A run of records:
########################################
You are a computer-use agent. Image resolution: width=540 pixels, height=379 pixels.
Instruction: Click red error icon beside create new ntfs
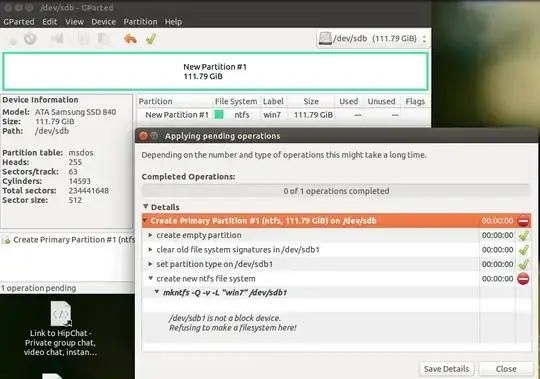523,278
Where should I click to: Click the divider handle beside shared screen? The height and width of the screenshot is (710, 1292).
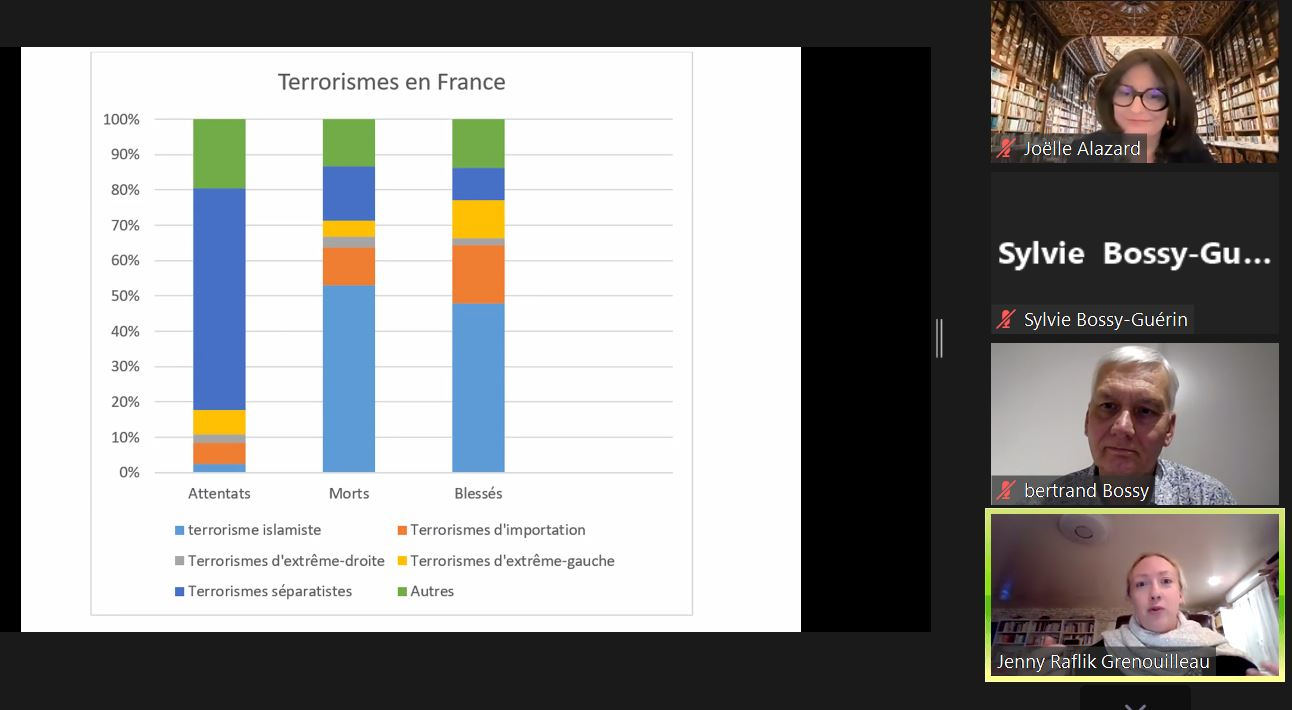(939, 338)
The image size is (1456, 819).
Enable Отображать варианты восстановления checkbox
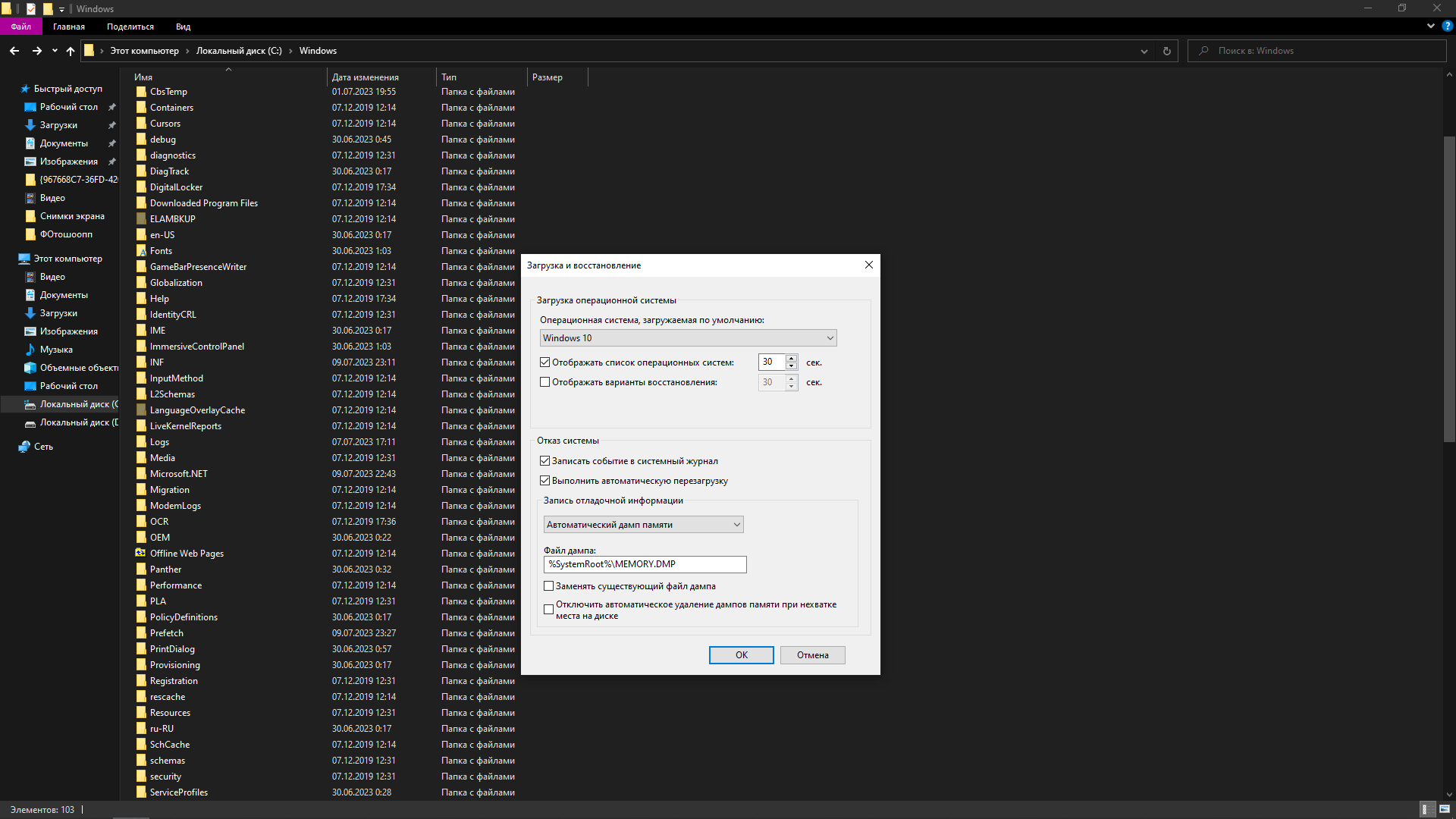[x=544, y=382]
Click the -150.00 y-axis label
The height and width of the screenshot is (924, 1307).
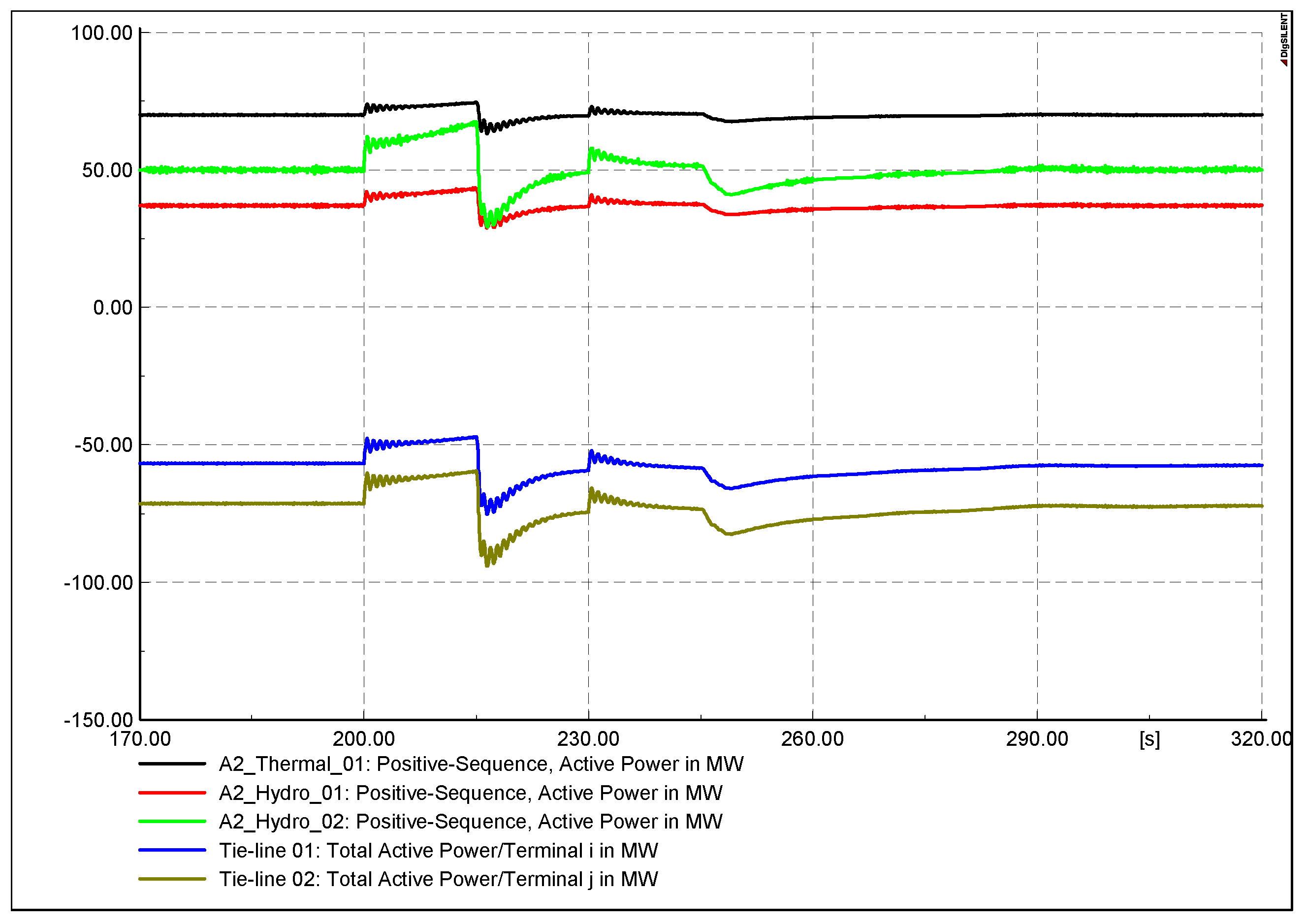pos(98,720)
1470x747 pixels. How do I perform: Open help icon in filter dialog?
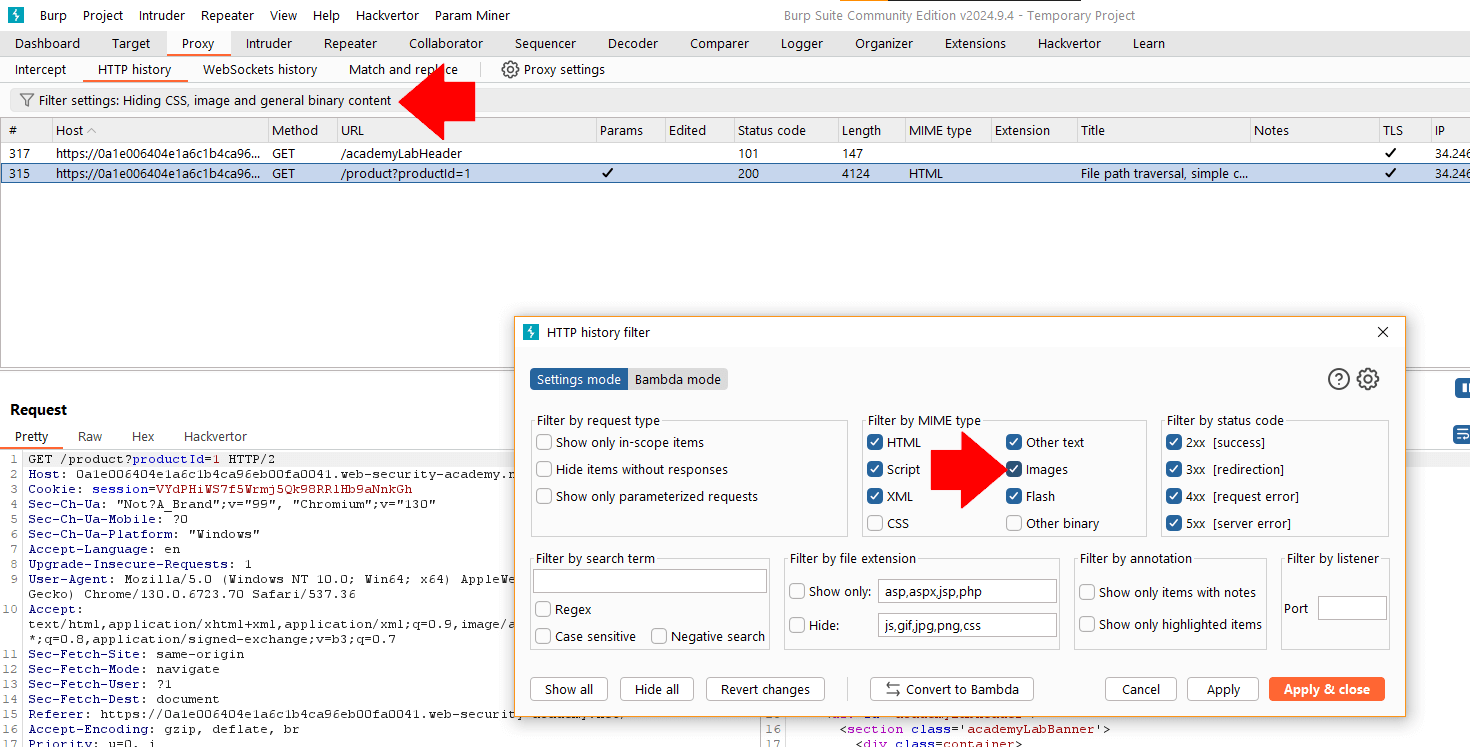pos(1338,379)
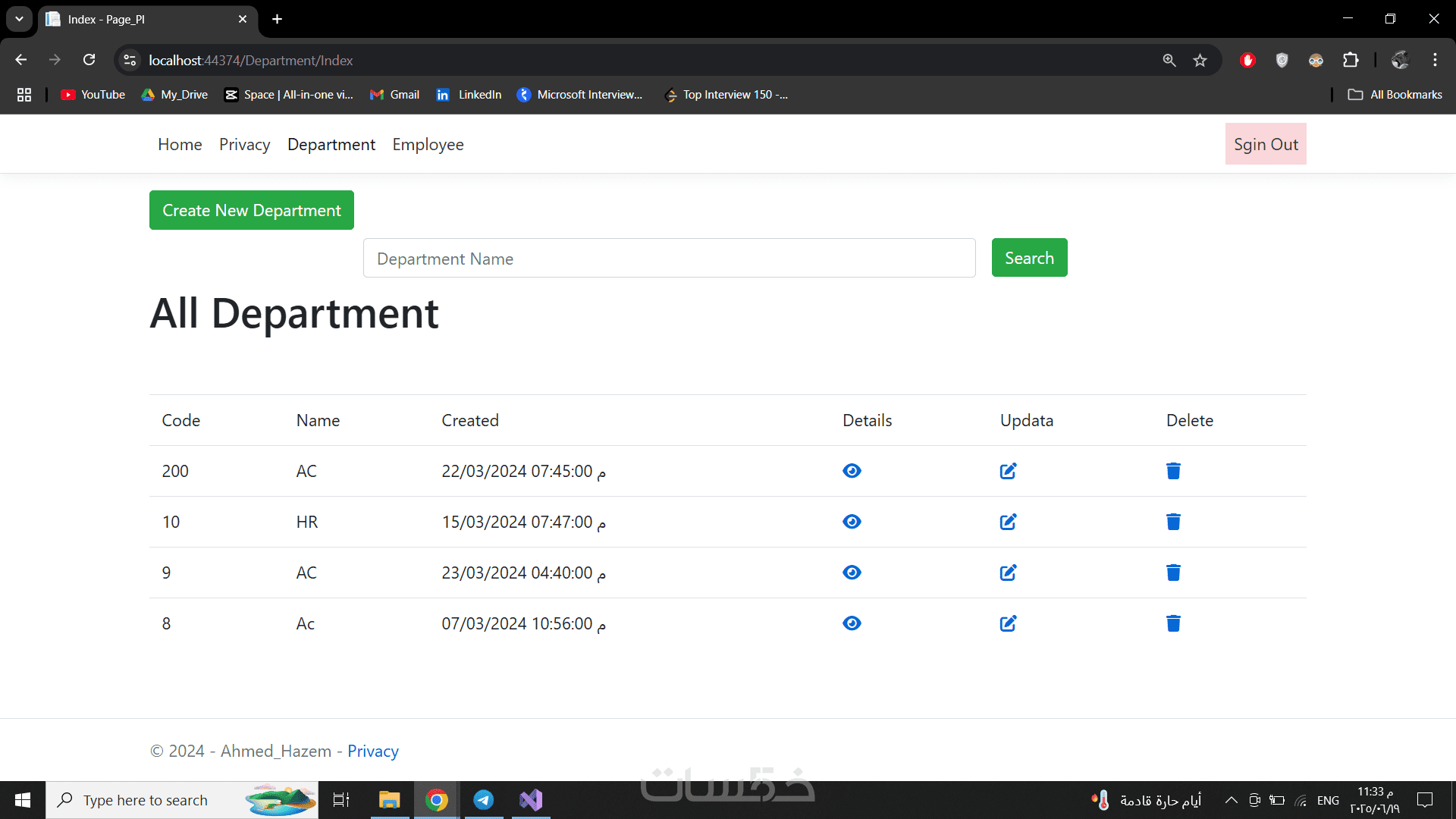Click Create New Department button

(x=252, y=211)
########################################
> **What this task involves**
Rewrite the material above, replacing every "screenshot" with "screen capture" and changing nothing else. Leave out the pictures.

> **Reply to the exercise**
You are a computer-use agent. Image resolution: width=540 pixels, height=379 pixels.
Instruction: Click red error icon beside create new ntfs
523,278
Where should I click to: Click the divider handle beside shared screen? The height and width of the screen capture is (710, 1292).
(939, 338)
The image size is (1456, 819).
Enable Отображать варианты восстановления checkbox
[x=544, y=382]
Click the -150.00 y-axis label
The height and width of the screen capture is (924, 1307).
pos(98,720)
1470x747 pixels. How do I perform: Open help icon in filter dialog?
pos(1338,379)
Click Create New Department button

(x=252, y=211)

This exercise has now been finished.